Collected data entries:
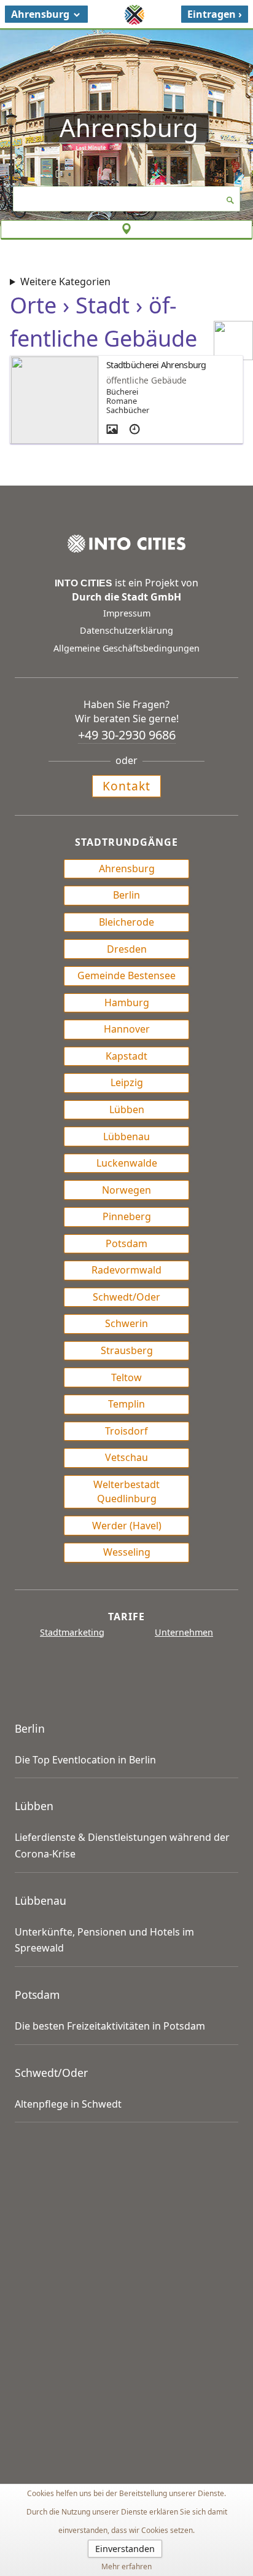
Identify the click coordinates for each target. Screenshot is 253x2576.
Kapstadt (126, 1056)
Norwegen (126, 1190)
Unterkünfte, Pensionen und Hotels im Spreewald (104, 1940)
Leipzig (127, 1082)
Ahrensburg (127, 868)
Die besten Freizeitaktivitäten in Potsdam (110, 2026)
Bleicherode (126, 922)
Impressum (126, 613)
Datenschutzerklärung (126, 630)
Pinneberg (127, 1216)
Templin (126, 1404)
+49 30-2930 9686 (127, 735)
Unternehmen (184, 1632)
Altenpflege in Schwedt (68, 2104)
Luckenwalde (126, 1163)
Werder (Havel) (127, 1525)
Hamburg (126, 1002)
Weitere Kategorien (65, 281)
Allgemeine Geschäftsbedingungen (126, 648)
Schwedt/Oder (126, 1297)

- [Instructions to follow]: Reproduce every record above exactly as given, excluding pictures from the result.

- [Result of this exercise]:
Identify the click coordinates for each target. Screenshot is 253x2576.
Kapstadt (126, 1056)
Norwegen (126, 1190)
Unterkünfte, Pensionen und Hotels im Spreewald (104, 1940)
Leipzig (127, 1082)
Ahrensburg (127, 868)
Die besten Freizeitaktivitäten in Potsdam (110, 2026)
Bleicherode (126, 922)
Impressum (126, 613)
Datenschutzerklärung (126, 630)
Pinneberg (127, 1216)
Templin (126, 1404)
+49 30-2930 9686 (127, 735)
Unternehmen (184, 1632)
Altenpflege in Schwedt (68, 2104)
Luckenwalde (126, 1163)
Werder (Havel) (127, 1525)
Hamburg (126, 1002)
Weitere Kategorien (65, 281)
Allgemeine Geschäftsbedingungen (126, 648)
Schwedt/Oder (126, 1297)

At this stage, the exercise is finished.